One way to think of generating Historically-Real-Time Features is to:
1.) Travel back in time to a particular state of the world, as represented by data in production systems
2.) Snapshot it, and
3.) Compute aggregations over the snapshot.
This is a useful visualization to understand the problem, but it is an intractable approach - especially in terms of compute and storage. We will introduce the algorithm in Zipline that makes backfilling features, with Historically Realtime values, feasible. We will borrow a few concepts from Abstract Algebra / Category Theory, but everything will be introduced from first principles.
Nikhil Simha is a Software Engineer on the Machine Learning infrastructure team at Airbnb.

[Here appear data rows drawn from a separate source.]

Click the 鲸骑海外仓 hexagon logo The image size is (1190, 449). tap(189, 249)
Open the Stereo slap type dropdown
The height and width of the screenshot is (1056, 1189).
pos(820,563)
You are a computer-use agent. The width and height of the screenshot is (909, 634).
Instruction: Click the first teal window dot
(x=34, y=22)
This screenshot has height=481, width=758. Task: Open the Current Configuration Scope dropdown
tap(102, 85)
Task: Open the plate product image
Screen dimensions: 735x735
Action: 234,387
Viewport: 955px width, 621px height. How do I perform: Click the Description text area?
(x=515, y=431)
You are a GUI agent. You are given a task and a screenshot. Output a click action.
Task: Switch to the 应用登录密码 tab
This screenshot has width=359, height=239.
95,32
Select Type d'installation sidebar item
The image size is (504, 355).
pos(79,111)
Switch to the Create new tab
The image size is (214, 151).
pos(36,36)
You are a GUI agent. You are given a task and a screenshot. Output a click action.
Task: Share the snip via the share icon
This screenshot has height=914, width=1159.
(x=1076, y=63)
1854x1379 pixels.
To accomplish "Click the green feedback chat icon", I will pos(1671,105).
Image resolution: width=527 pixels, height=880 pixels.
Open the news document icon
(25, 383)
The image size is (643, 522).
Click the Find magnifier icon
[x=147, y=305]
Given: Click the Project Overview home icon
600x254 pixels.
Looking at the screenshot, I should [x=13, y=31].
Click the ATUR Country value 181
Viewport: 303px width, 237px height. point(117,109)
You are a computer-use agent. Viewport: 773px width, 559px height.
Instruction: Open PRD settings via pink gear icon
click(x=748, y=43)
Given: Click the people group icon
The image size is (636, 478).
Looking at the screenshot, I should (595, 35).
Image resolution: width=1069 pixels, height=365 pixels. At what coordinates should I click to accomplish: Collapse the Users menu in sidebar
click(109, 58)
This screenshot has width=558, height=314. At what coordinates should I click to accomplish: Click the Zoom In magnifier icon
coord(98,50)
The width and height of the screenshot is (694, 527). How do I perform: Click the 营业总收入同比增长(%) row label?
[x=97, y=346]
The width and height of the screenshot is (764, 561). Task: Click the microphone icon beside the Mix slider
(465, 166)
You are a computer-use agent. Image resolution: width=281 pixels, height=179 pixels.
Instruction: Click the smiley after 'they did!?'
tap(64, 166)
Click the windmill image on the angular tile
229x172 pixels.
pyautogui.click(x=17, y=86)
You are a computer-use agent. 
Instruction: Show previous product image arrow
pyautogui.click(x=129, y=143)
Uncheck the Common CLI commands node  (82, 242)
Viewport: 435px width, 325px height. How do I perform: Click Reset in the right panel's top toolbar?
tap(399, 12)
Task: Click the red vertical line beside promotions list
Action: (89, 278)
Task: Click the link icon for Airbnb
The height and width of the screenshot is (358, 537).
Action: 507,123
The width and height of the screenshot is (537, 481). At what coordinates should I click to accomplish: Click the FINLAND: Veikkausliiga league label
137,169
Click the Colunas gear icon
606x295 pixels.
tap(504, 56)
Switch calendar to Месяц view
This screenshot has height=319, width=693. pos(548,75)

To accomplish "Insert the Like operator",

He is currently working on Bighead (DSAA '19), an end-to-end machine learning platform. Prior to Airbnb, he built a scheduler (Turbine, ICDE '20) and a stream processing framework (RealTime Data @ FB, SIGMOD '16) at Facebook. He is interested in the intersection of compilers, machine learning and realtime data processing systems. Nikhil got his Bachelors degree in Computer Science from Indian Institute of Technology, Bombay. While not working, he likes to boulder or play capoeira.